- [TAREAS PROPUESTAS]
**A)** Reproduce del texto extraído el fragmento que empieza con las palabras que contienen "Pero estar cómodo" y termina con "ha sido dada.".
**B)** Enumera todo lo que la oración del texto extraído que comienza con «Tienes que elegir» presenta como base para escoger cuál de los juegos de la vida se desea jugar.

- [TEXTO EXTRAÍDO]

----

Una vez que sepas las señas básicas de tu identidad, que conozcas tus pocos talentos y tus numerosas inhabilidades, habrás dado un gran primer paso: estarás en paz contigo mismo, cómodo en tu cuerpo, siendo quien eres, no deseando ser alguien distinto, no tratando de cambiar lo que no puede cambiarse porque es tu marca genética y corre en tu sangre.

Pero estar cómodo contigo mismo no supone necesariamente estar cómodo en la vida misma, ni disfrutar de una vida desahogada, confortable. No: el juego recién comienza cuando sabes quién eres y aceptas el cuerpo que te ha tocado, la vida que te ha sido dada.

Luego viene una parte fundamental del gran juego de la vida. Lo que viene es todavía más difícil. Tienes que decidir cómo quieres jugar el juego. Tienes que elegir, en base a tus talentos, tus aptitudes, tus sensibilidades, tus sueños, cuál de los muchos juegos que la vida ofrece es aquel que deseas jugar. Debes escoger el juego basado en dos consideraciones: una, crucial, que te consideres bueno para jugarlo, y otra, capital, que estés bastante seguro de que disfrutarás jugando ese juego, aun si no ganas siempre. La clave no es ganar el juego, nadie puede ganarlo siempre, la clave es disfrutar del juego.

Yo elegí el juego de ser un escritor. Presentía que podía jugarlo más o menos bien. Soñaba con jugar ese juego todos los días. Estaba bastante seguro de que jugarlo le daría un sentido o un propósito a mi vida. Sospechaba poderosamente que había un escritor en mí, que había nacido con ese don, ese mínimo talento, que esa gracia o pericia me venía en la sangre desde mi bisabuela Mercedes Gallagher y que solo tenía que atreverme a despertar al escritor que dormía en mí. No fue tan difícil elegir el juego que deseaba jugar. En todo lo demás, era malo, malísimo, un perfecto inútil. Confieso que en algún momento me tentó jugar el juego de la política. Pensé: podría jugarlo bien, podría ganar, pero no lo disfrutaría, no gozaría del juego. Por eso no quise desviarme del juego esencial de mi vida, que es mi vocación, mi pasión, mi locura incurable, mi seña de identidad: el juego de escribir historias, el juego de contarlas. Treinta y cinco años después, sigo jugando el juego, y vaya que lo disfruto cada día.

----

- [LOS DATOS]

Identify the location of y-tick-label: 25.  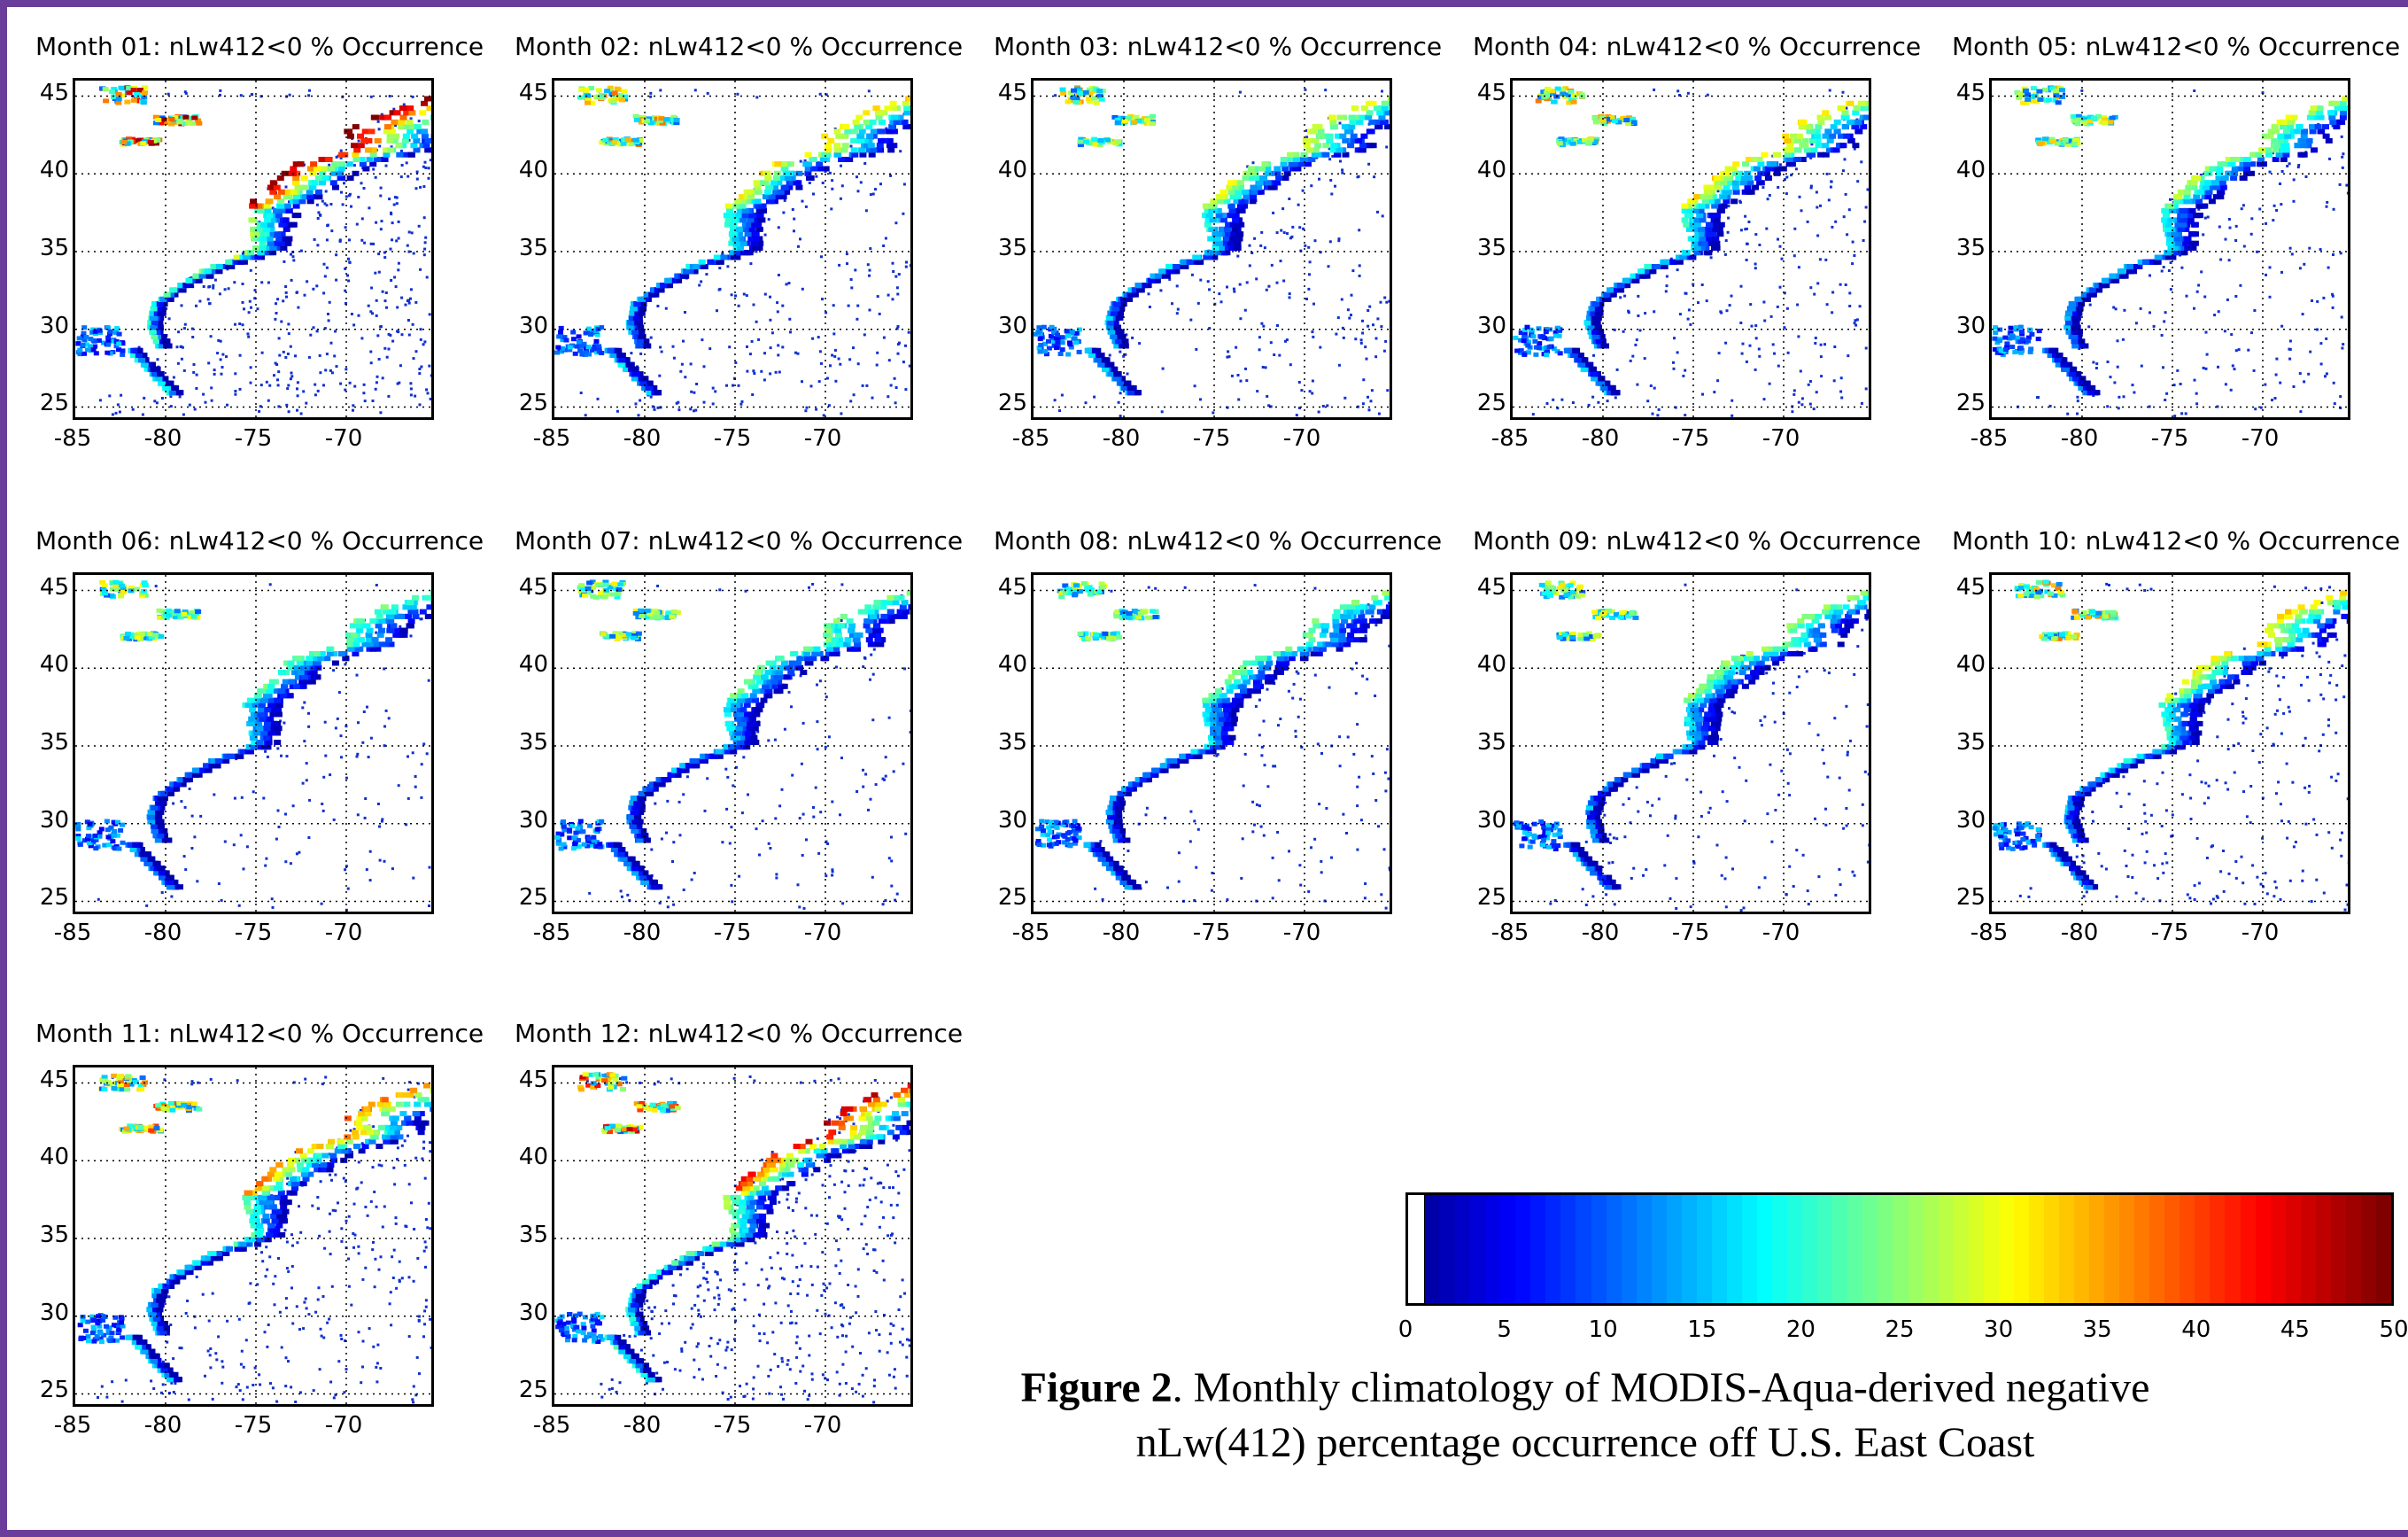
(1012, 404).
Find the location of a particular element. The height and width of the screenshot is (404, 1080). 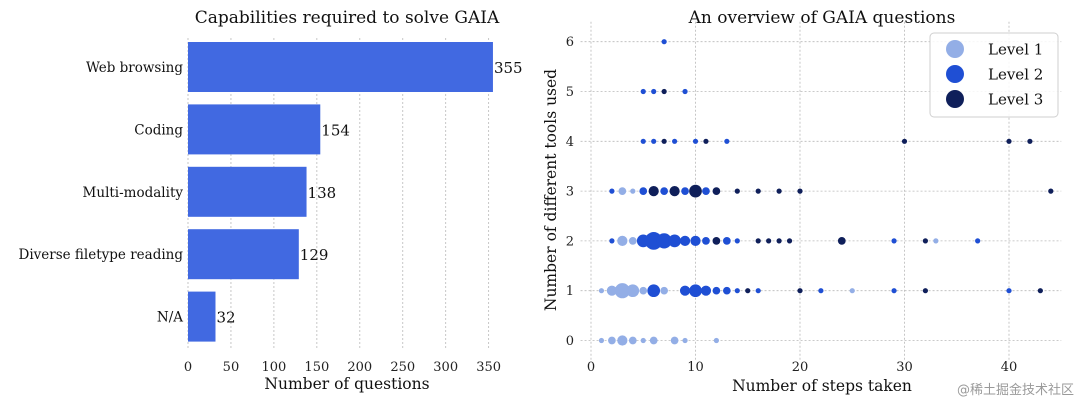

----

- [RESULTADOS OBTENIDOS]
**A)**
Pero estar cómodo contigo mismo no supone necesariamente estar cómodo en la vida misma, ni disfrutar de una vida desahogada, confortable. No: el juego recién comienza cuando sabes quién eres y aceptas el cuerpo que te ha tocado, la vida que te ha sido dada.

**B)**
- Los talentos
- Las aptitudes
- Las sensibilidades
- Los sueños